TASK BRIEF:
Please copy the entries below, starting with their first line and continuing through the line that contains "(758, 166).". Leave the pictures out of your copy.

MATERIAL SUPPLIED:
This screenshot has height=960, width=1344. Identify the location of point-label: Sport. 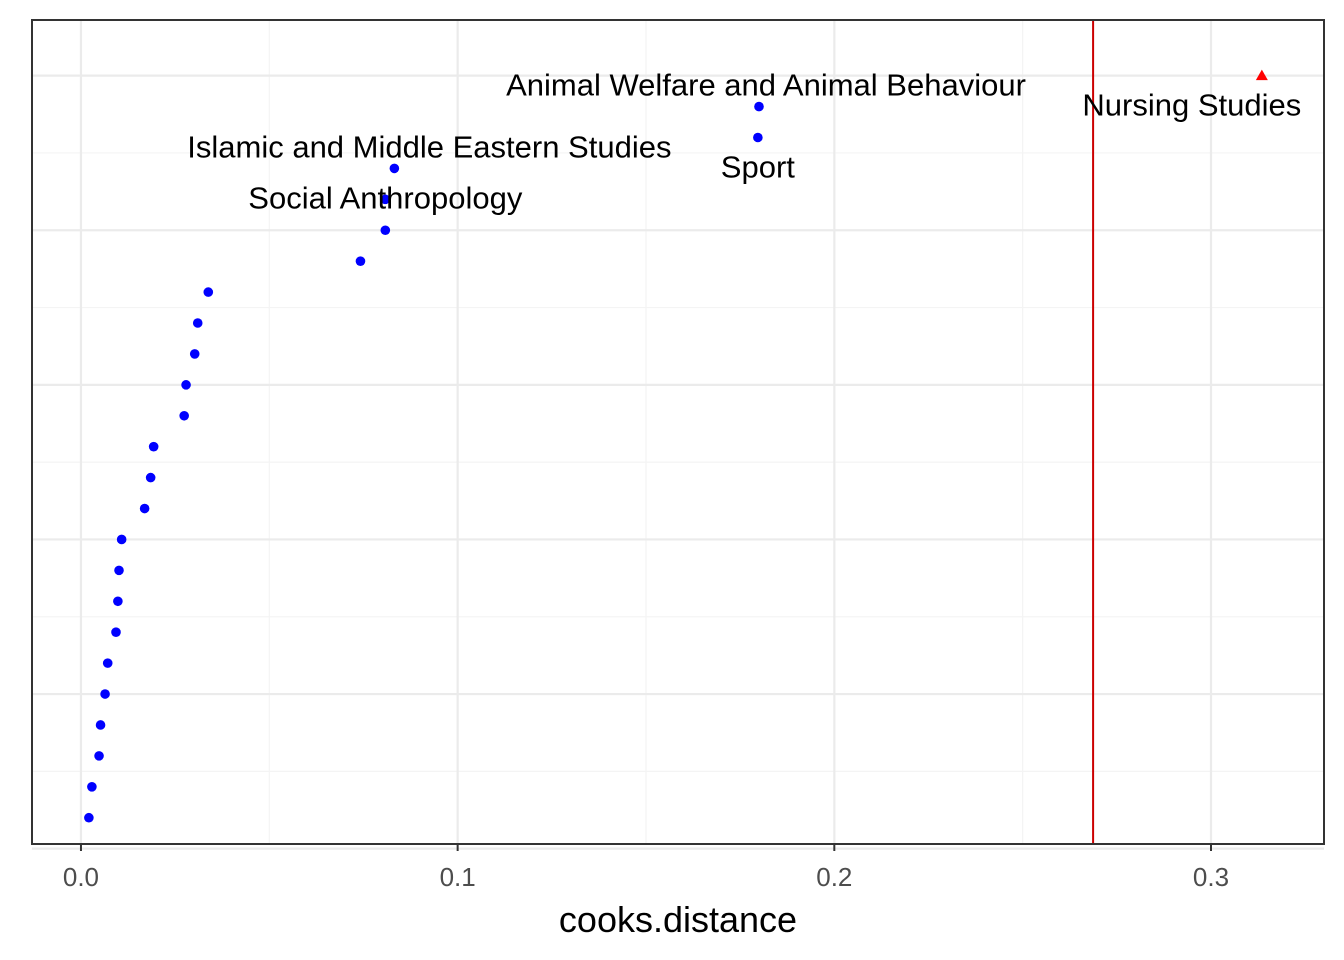
(758, 166).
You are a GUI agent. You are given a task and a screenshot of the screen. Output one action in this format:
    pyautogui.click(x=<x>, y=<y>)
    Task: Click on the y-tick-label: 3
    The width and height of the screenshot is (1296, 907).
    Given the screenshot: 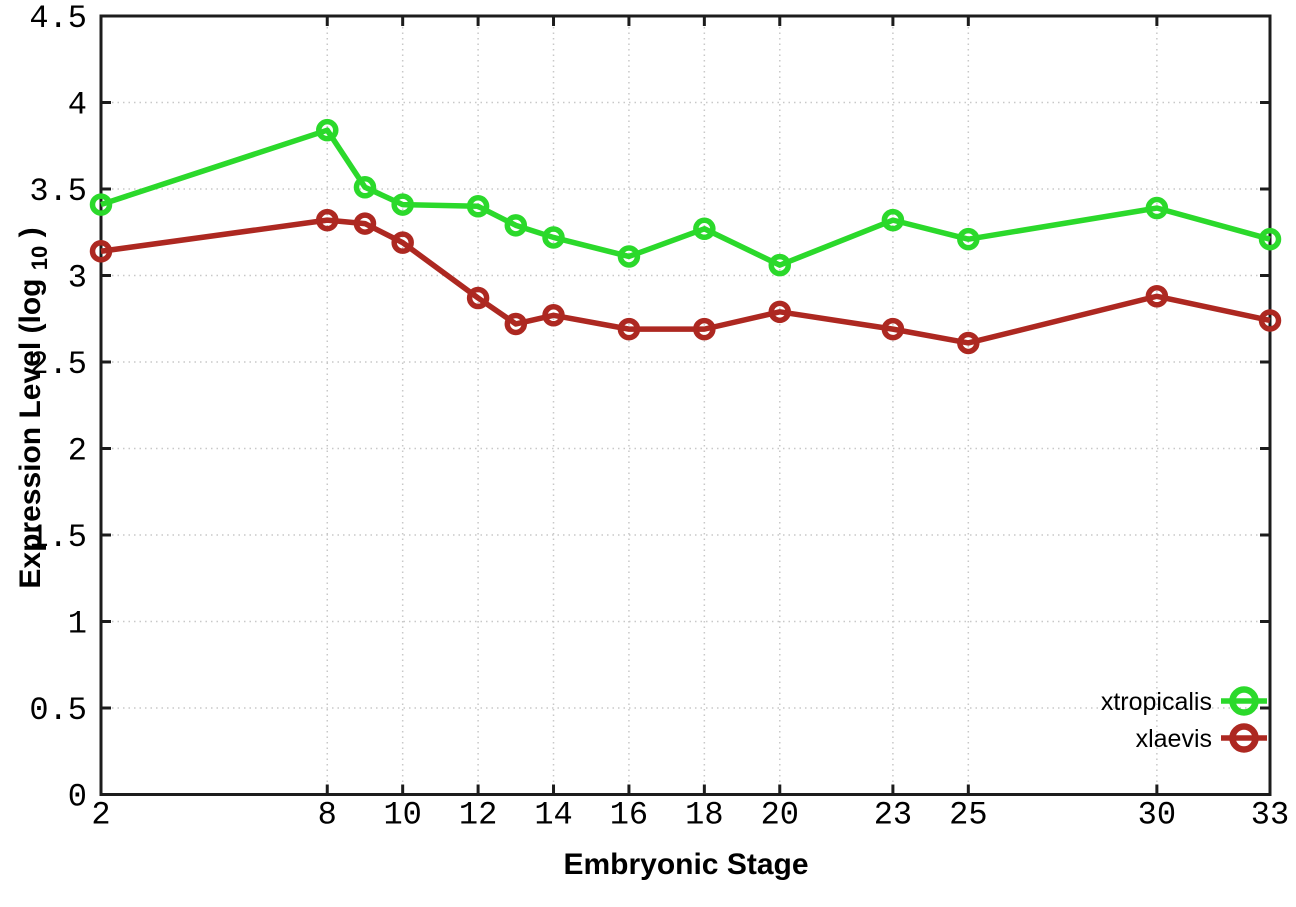 What is the action you would take?
    pyautogui.click(x=78, y=278)
    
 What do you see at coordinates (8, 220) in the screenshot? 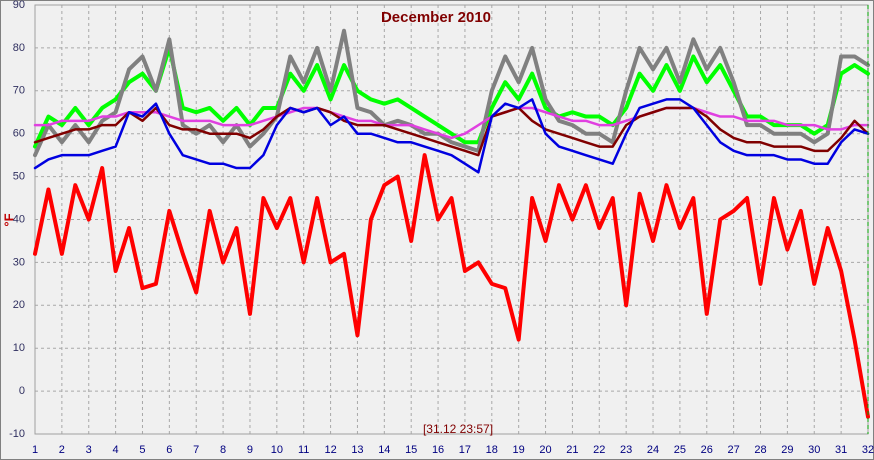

SOLVED EXERCISE:
This screenshot has height=960, width=1344. Identify the location of point-label: Sport. 
(758, 166).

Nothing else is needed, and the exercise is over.